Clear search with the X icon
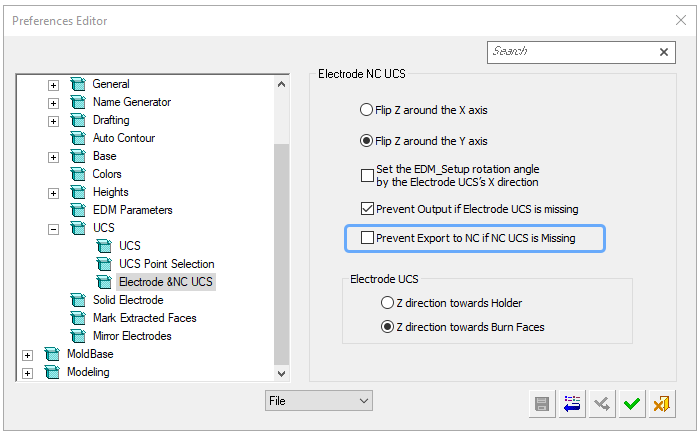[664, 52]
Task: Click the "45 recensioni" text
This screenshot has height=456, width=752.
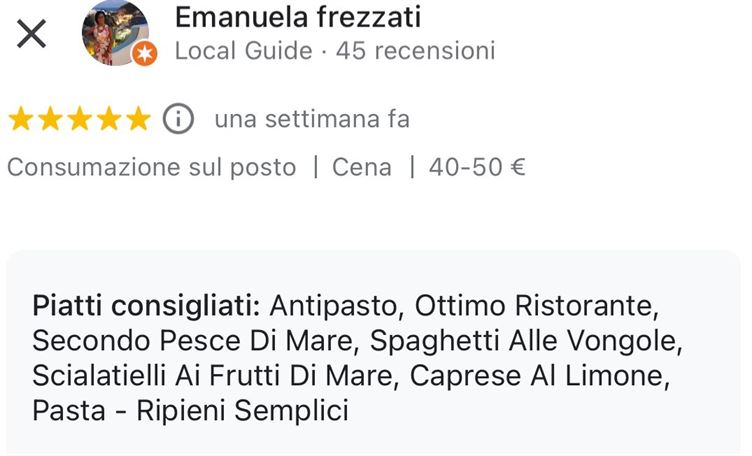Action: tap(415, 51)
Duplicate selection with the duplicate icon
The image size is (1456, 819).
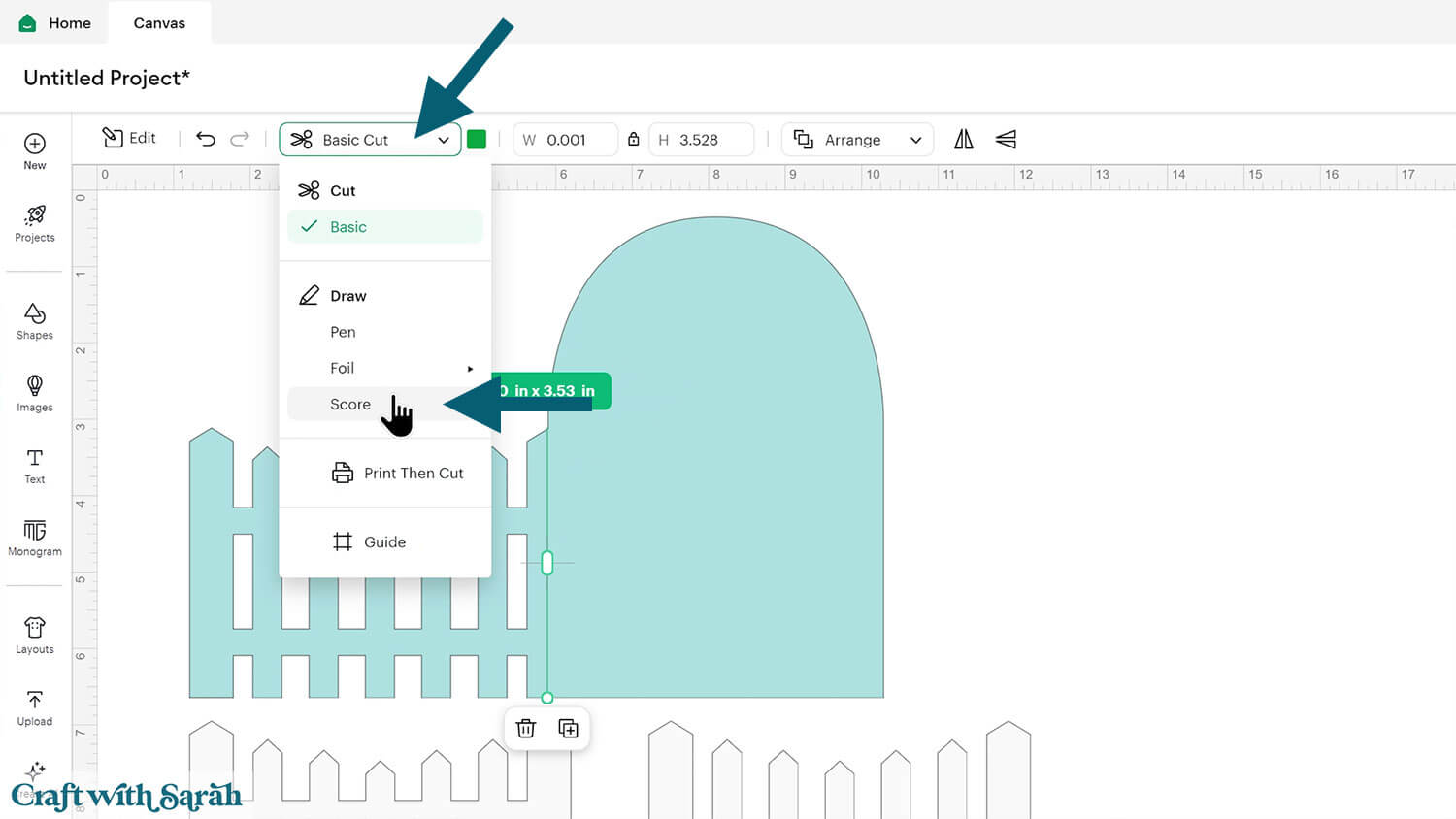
§
_WHAT TO WORK ON_.
Please copy the records above word for word, leaving out the pictures.

_WRITTEN ANSWER_.
Clear search with the X icon
[664, 52]
Task: Click the "45 recensioni" text
This screenshot has height=456, width=752.
Action: tap(415, 51)
Duplicate selection with the duplicate icon
The image size is (1456, 819).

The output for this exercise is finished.